Politik, Kultur & Wissenschaft

Die Rollstuhlfahrerin und der Marathonläufer

GASTBEITRAG | Geschichten, die das Leben erzählt: Gelila Mulugeta wurde 1984 in Äthiopien geboren. Da sie mit einem offenen Rücken auf die Welt kam, musste sie schnellstmöglich operiert werden. Die Stiftung „Menschen für Menschen“ von Karlheinz Böhm ermöglichte der damals sieben Monate alten Gelila eine Operation in Deutschland.

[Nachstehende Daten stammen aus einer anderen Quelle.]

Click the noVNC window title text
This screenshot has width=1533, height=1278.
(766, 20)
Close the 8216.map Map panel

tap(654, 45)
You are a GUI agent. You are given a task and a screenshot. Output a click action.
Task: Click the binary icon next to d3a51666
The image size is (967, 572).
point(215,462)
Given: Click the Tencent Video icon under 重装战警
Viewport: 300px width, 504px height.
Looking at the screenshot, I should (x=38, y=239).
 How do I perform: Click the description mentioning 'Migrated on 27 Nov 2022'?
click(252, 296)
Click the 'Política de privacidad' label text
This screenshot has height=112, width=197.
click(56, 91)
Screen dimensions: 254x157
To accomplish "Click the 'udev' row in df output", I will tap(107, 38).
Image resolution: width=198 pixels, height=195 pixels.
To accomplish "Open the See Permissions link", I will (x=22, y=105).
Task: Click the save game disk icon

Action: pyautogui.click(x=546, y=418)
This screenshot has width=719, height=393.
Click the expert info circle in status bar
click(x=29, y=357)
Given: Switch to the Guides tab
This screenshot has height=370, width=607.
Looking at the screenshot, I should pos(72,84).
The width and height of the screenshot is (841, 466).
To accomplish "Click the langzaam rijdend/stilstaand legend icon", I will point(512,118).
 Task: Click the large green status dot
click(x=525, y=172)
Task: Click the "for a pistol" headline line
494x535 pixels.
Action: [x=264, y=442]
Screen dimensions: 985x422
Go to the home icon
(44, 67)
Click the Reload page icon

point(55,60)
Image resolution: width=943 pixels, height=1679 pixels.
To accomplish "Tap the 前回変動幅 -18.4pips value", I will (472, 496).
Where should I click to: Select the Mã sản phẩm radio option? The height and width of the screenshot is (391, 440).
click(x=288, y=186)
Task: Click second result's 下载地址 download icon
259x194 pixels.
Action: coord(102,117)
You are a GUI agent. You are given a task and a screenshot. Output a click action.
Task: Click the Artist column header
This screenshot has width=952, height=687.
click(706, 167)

GASTBEITRAG | Geschichten, die das Leben erzählt: Gelila Mulugeta wurde 1984 in Äthiopien geboren. Da sie mit einem offenen Rücken auf die Welt kam, musste sie schnellstmöglich operiert werden. Die Stiftung „Menschen für Menschen“ von Karlheinz Böhm ermöglichte der damals sieben Monate alten Gelila eine Operation in Deutschland.

04.09.2017 - Gastbeitrag von Qiaozhi Meng

Nach der Operation kam sie mit ihrer Mutter im SOS-Kinderdorf Schwarzwald in Sulzburg unter. Mit 25 Jahren wagte Gelila den Schritt in die Selbstständigkeit und das eigenverantwortliche Wohnen. Die Suche nach einer rollstuhlgerechten und bezahlbaren Wohnung in ihrer Wahlheimat Freiburg im Breisgau gestaltete sich jedoch schwierig. Über Kontakte wurde sie an das Projekt Holzhaus vermittelt, das sich seinerzeit noch im Bau befand und dessen Fortschritt als nachhaltiges Beispielprojekt für die Weltausstellung Expo 2010 Shanghai live übertragen wurde. Es ist ein energieeffizientes, mehrstöckiges Mehrfamilienhaus in massiver Holzbauweise, dessen Hülle ohne Beton und Ziegel auskommt. Zur ökologischen Ausstattung gehören ein vollständig begrüntes Dach, eine Photovoltaikanlage, thermische Solarkollektoren und eine Holzpelletheizung.

Die ursprüngliche Zimmeraufteilung in der vorhergesehenen Wohnung im Holzhaus sah eine Wohngemeinschaft für zwei Personen vor. Da für Gelila die halbe Miete nicht tragbar war, erklärte sich die verantwortliche Projekt- und Baugesellschaft bereit, die Wohnung nicht nur rollstuhlgerecht zu machen, sondern auch eine zusätzliche Wand einzuziehen. Somit entstand eine Wohnung, die für eine Dreier-Wohngemeinschaft geeignet war und die Belastung der Kosten für jeden Bewohner geringer machte.

Gelila zog nach Fertigstellung gemeinsam mit ihren Mitbewohnern Raphael, ein Saxophon spielenden Musikstudenten, und Thomas, einen Marathonläufer, in das Holzhaus in Freiburg-Rieselfeld ein.

Doch aus Mitbewohnern wurde mehr. Inzwischen sind Gelila und Thomas verheiratet. „Dass ich im Rollstuhl sitze und er Marathonläufer ist, darüber darf man schmunzeln“, sagt Gelila. Sie macht eine Ausbildung zu ihrem Traumberuf als Kinderpflegerin und ist in ihrer Freizeit leidenschaftliche Spielerin von Rollstuhlhockey. Gelilas Geschichte zeigt, dass nachhaltiges Bauen und ganzheitliche Stadtentwicklung bedeutet, den unterschiedlichen Bedürfnissen der Menschen nachzukommen. Stadtquartiere und Mehrfamilienhäuser spiegeln im Optimalfall die Vielfältigkeit der Gesellschaft wider, um Stigmatisierung zu vermeiden. Um gesellschafts- und zukunftsorientiert zu bauen, müssen Akteure aus dem Bauwesen, Wirtschaft und Politik an einem gemeinsamen Strang ziehen.